Suspense accounts. It can be difficult to manage and track owner balances and activity within suspense accounts. Owner balances can be moving target, and lags in updating activity and status codes can cause items to be reported late or in error. This is compounded by the fact the rules vary by state, aren’t understood correctly, and change over time.

Numerous property types and codes. Holders are more likely to apply codes incorrectly, leading to penalties.

Frequent mergers and acquisitions. Past due unclaimed property liabilities resulting from the acquired suspense are often overlooked by the purchasing company, which opens the door to penalties, interest and past-due payments for new owners.

Current pay rules. These rules vary by state, are not well understood by most states or holders, and increase the amount of unclaimed property states can collect with minimal additional effort, which is appealing to auditors.

Documented policies and procedures provide a shield against potential liabilities of oil and gas unclaimed property audits

One of the best ways to reduce unclaimed property liability in the event of an audit is to improve owner records and use location services to reduce the amount of unclaimed property a company holds. In addition, Voluntary Disclosure Agreements can mitigate penalty and interest assessments. However, the most powerful way to reduce an oil and gas holder’s potential liability is something much less glamorous: documentation and implementation of policies and procedures before an audit notice is received.

Systems and controls must correctly account for all unclaimed property and reflect the true nature of unclaimed amounts. Include policies and procedures for researching and resolving uncashed royalty payments, reviewing suspense accounts, and keeping up with reporting requirements. Unclaimed property specialists can help reduce complexity, determine which rules and codes apply for types of property, uncover exemptions, complete due diligence tasks to free staff for regular duties, keep track of statutes, and ensure every precaution is taken to avoid excessive assessment.

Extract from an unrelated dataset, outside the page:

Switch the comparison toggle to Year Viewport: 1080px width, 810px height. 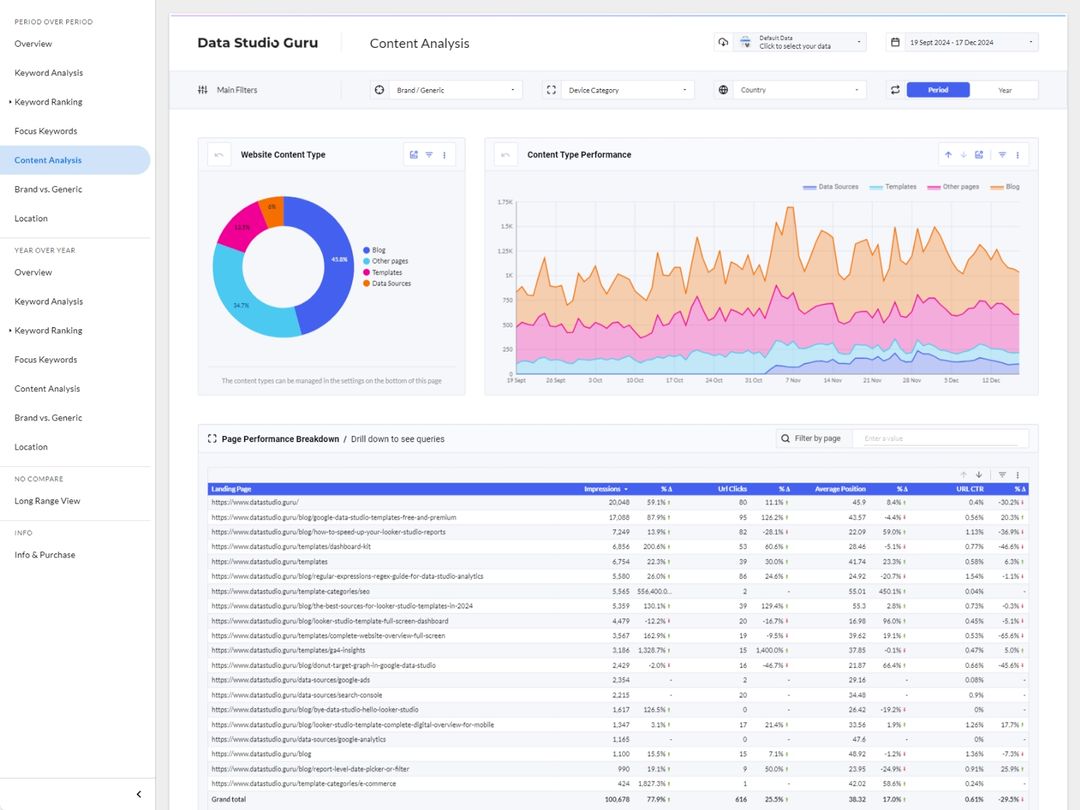(1004, 89)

In addition, make sure the policies and procedures themselves are documented, to show a willingness to follow the law. This provides incentive for auditors to assess fairly. This might take the form of a procedures document, and documentation should include memos and directives instructing staff to follow the procedures.

Overall, the three basic goals of any oil and gas company should be 1) to resolve as many accounts as possible to take them out of the unclaimed property bucket, 2) to create and document policies and procedures to ensure efficient reporting and guard against unnecessary liability in an audit, and 3) to work with unclaimed property specialists who have the experience to help holders avoid costly missteps.